O amor ao animal parecia-me um sentimento complexo, porque a visão de um cão na rua me causava medo. Minha irmã tinha sido mordida por um cachorro quando, menina traquina, entrou no quintal alheio para pegar manga e foi atacada. Minha mãe lavava o ferimento e dava gritos ameaçadores. Foi vacinada. Meu filho também precisou se vacinar quando um cachorro o mordeu, pulando no ombro dele, por trás de uma grade.
Uma vez, numa caminhada e um domingo, dei de cara com um pit bull.
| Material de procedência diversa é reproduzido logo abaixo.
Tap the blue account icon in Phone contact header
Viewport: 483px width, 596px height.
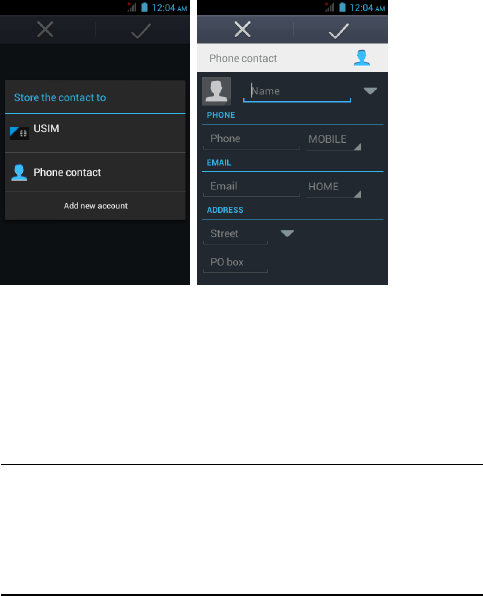click(361, 58)
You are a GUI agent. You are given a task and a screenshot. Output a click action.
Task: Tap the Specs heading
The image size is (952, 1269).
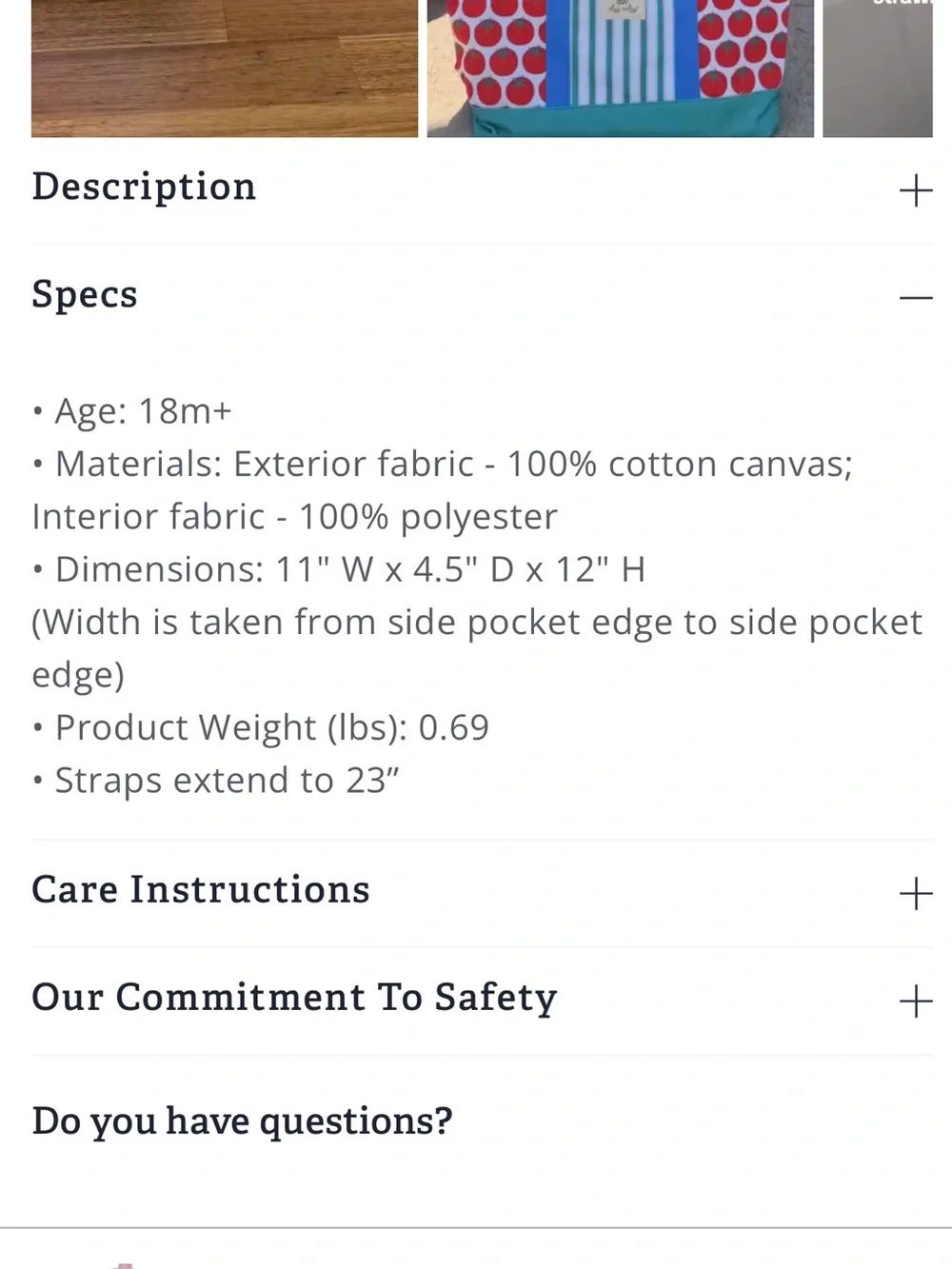click(85, 295)
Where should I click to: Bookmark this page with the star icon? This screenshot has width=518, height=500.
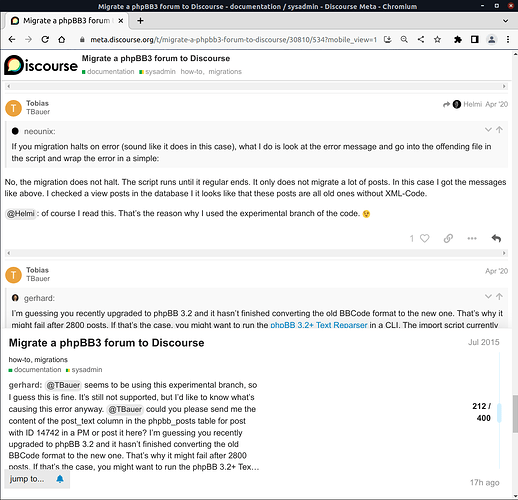(437, 40)
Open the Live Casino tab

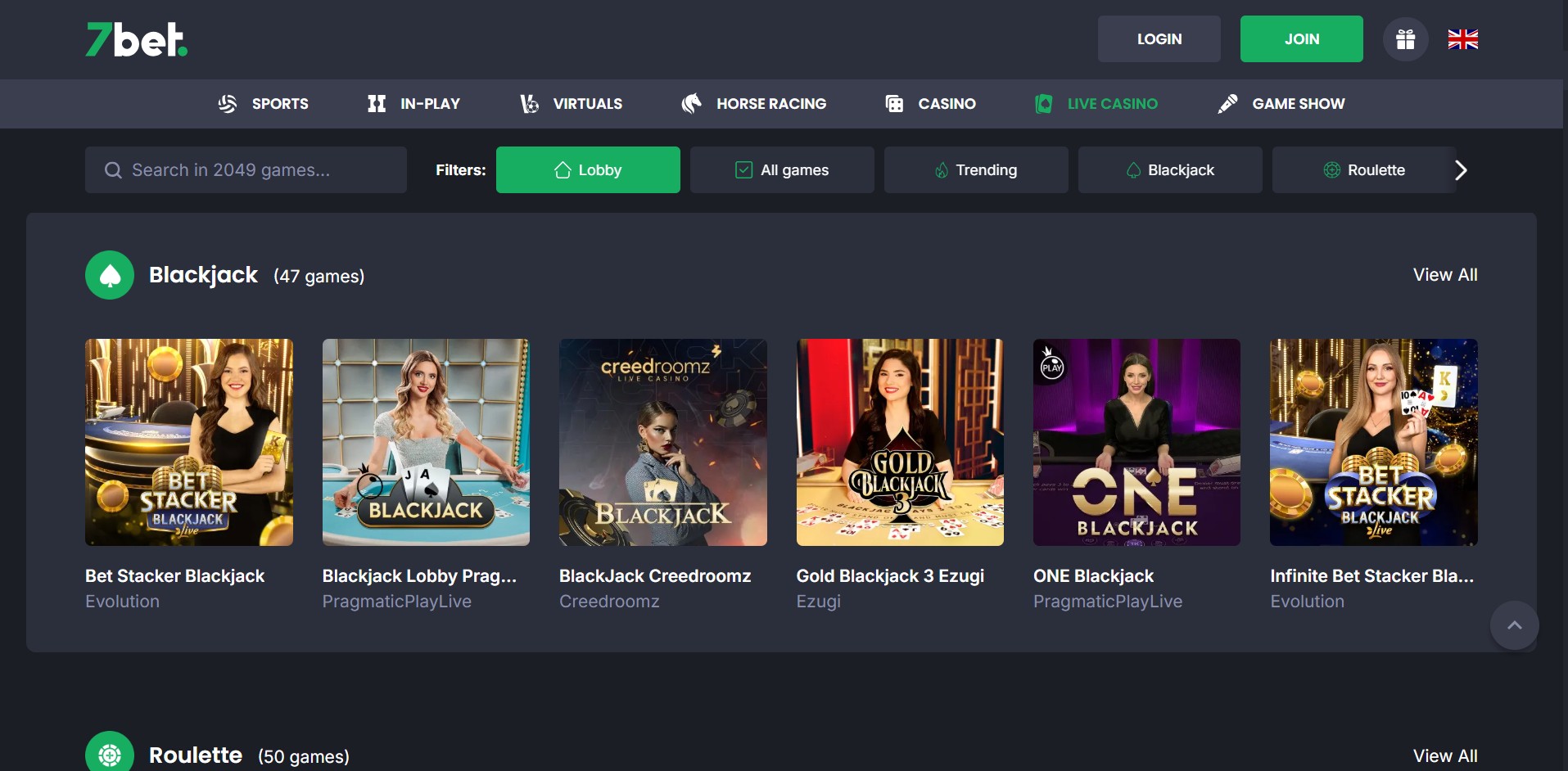(1096, 104)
Apavorada, subi na carroceria de uma caminhonete parada. Equívoco total. Era o carro da casa do cachorro, e ele pulou em cima de mim. Meu ex-marido, que sempre repetiu o mantra de que detestava cachorros, me defendeu com um pau e eu escapei da mordida.
Neste verão seco de temperaturas elevadas, chegando fácil aos 35º C à sombra, vi um pobre cão vagabundo ao meio-dia. O sol e o asfalto rachavam de quentes, fritando suas quatro patas. O animal andava rápido, como a esgueirar-se do sol, calor, fome e sede. Habituada a ver o abandono de cães apenas pelo viés do receio de um calazar, doença fatal que matou um primo meu, naquela hora vi para além da racionalidade. Enxerguei um ser escorraçado, sofrido, magro e faminto. Achei pungente o sofrimento dele. Eu, que apenas me toco e escrevo sobre o que vejo e sinto, não fiz nada, mas tive vontade de fazê-lo. Quero chegar a esse ponto, mesmo que não tencione virar vegetariana.
O motivo da minha transformação foi Frida, nossa primeira cachorrinha mestiça, metade poodle, metade qualquer coisa, que me fez ver o mundo animal não como algo para comer e usar, não somente com seu lado utilitário, mas um ser para se amar.
O seu nascimento se deu em quatro de março de 2018 e ela veio para a nossa casa no dia 21 de abril. Ficamos assustados quando começou a nos morder e a destruir tudo. Não sabíamos o que fazer. Essa fase durou poucos meses, mas agora é apenas alegria, afagos e lambidas intermináveis. Eu não sabia ser possível sentir tanto afeto por um animal. A presença dela alterou toda a nossa rotina para melhor. Trouxe luz, energia e paz muito grandes, além de uma boa dose de felicidade. É um amor que eu recomendo!